(Collected data)
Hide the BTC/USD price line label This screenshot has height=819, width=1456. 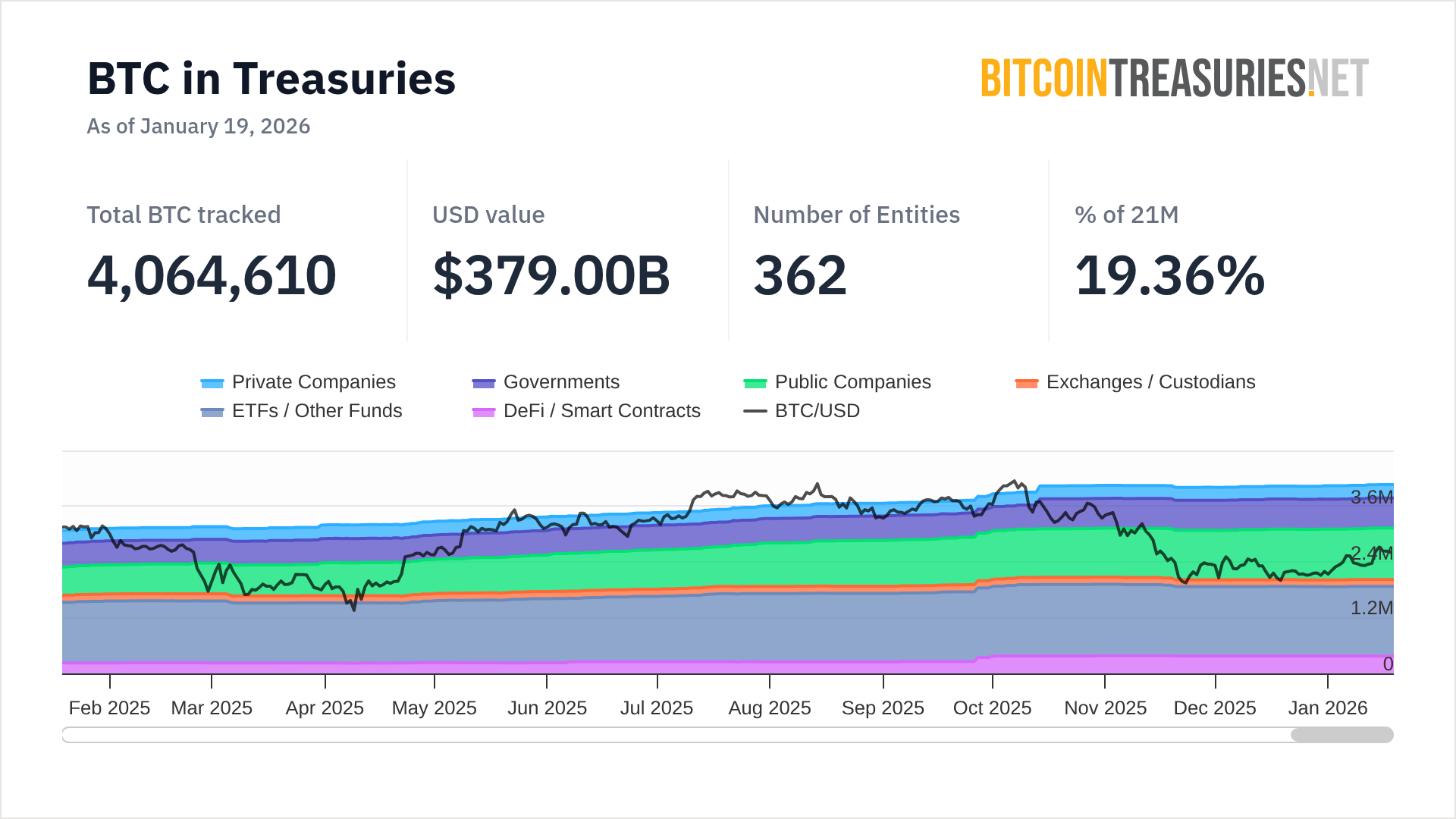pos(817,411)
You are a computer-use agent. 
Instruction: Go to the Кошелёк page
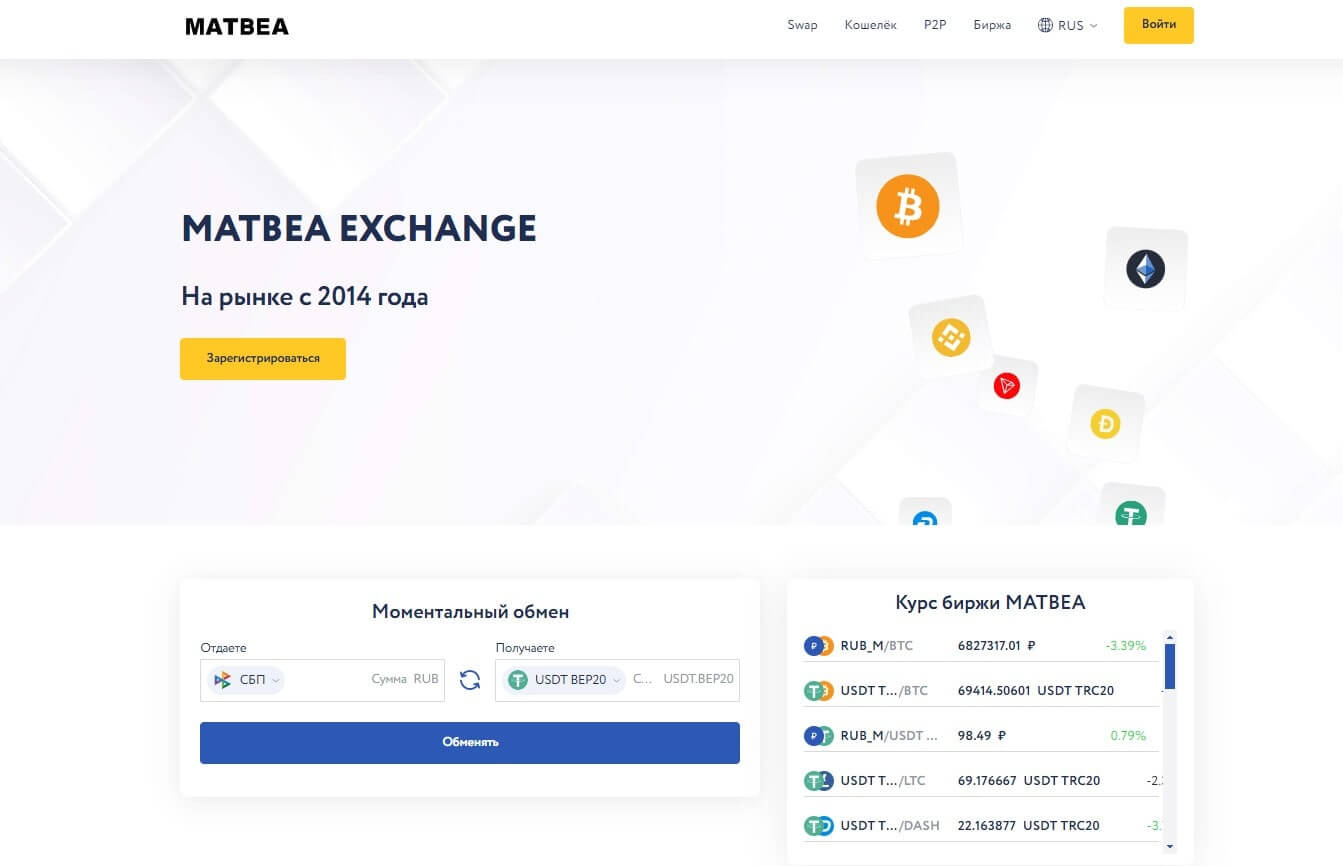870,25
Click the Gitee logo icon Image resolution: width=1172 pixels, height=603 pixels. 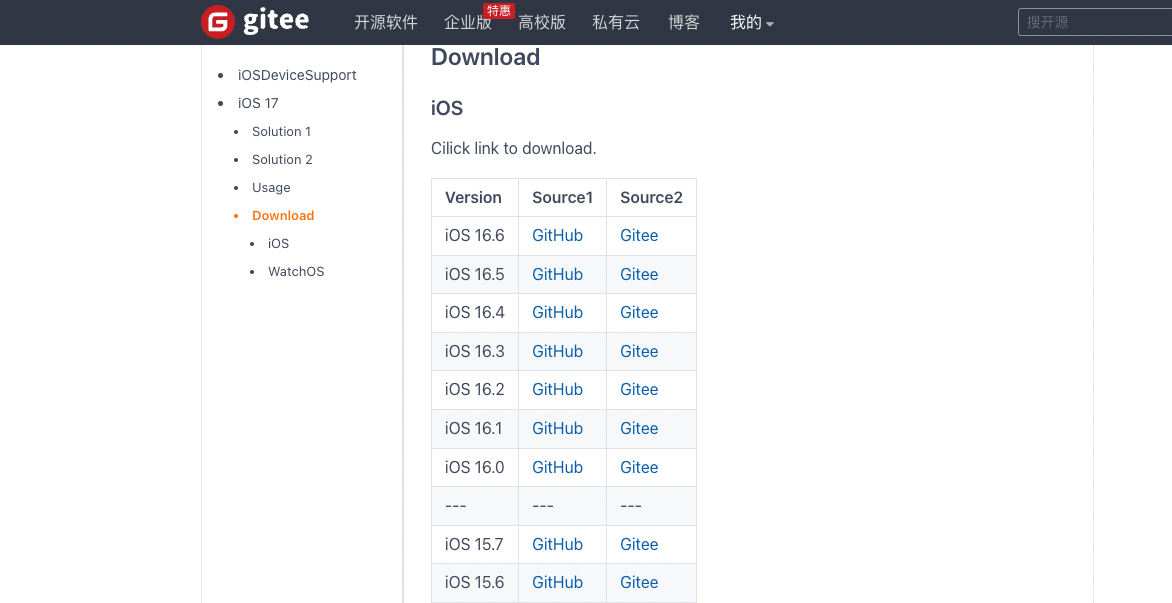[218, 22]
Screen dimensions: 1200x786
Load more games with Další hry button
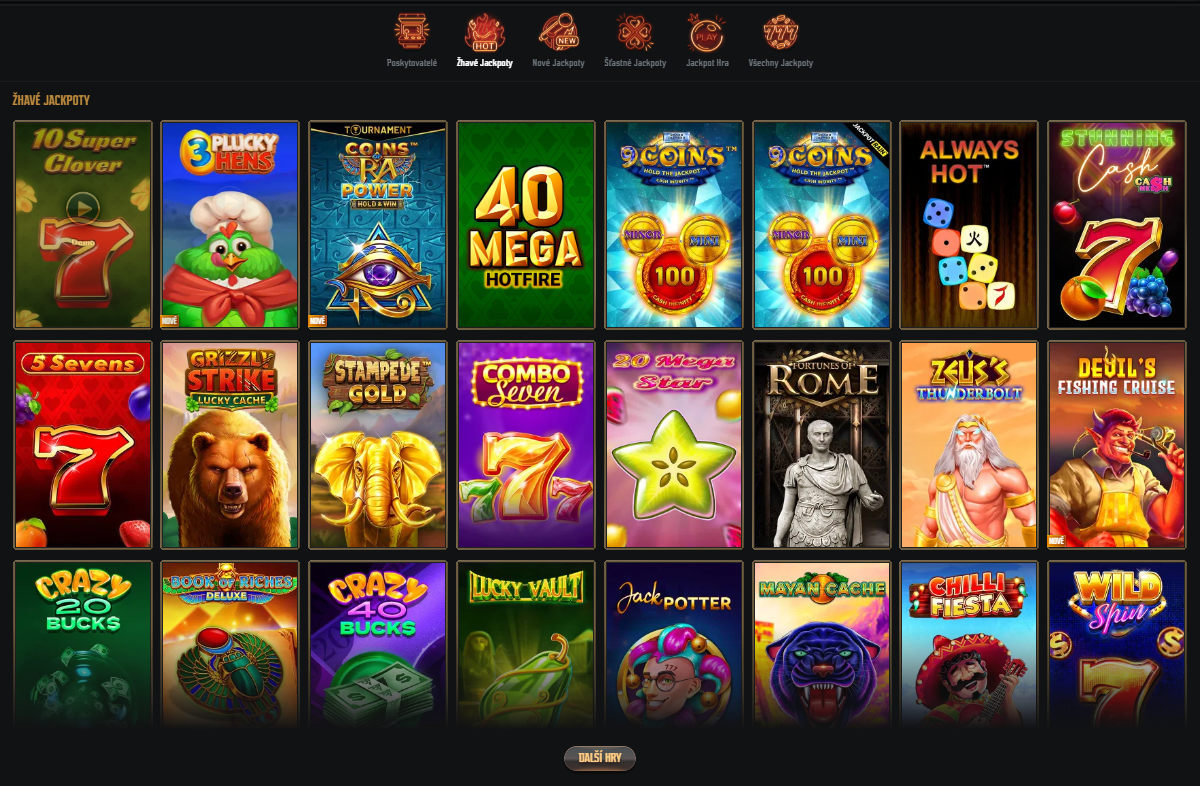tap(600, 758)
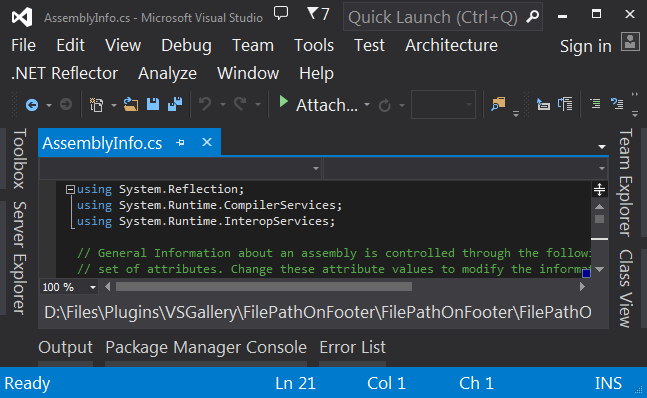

**TRY IT**
Word for word, retype the lines from the one that contains "Screen dimensions: 1200x786" through the final line of the data, both ends included, excluding pictures.

**RESULT OF THIS EXERCISE**
Screen dimensions: 1200x786
Load more games with Další hry button
tap(600, 758)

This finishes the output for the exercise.